# EXERCISE DATA
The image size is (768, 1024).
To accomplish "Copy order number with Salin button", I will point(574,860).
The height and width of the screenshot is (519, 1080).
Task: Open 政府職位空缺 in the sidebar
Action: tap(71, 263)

# TASK DETAILS
Retype the entries above. Match them exactly.

# ANSWER AREA
The image size is (768, 1024).
To accomplish "Copy order number with Salin button", I will point(574,860).
The height and width of the screenshot is (519, 1080).
Task: Open 政府職位空缺 in the sidebar
Action: tap(71, 263)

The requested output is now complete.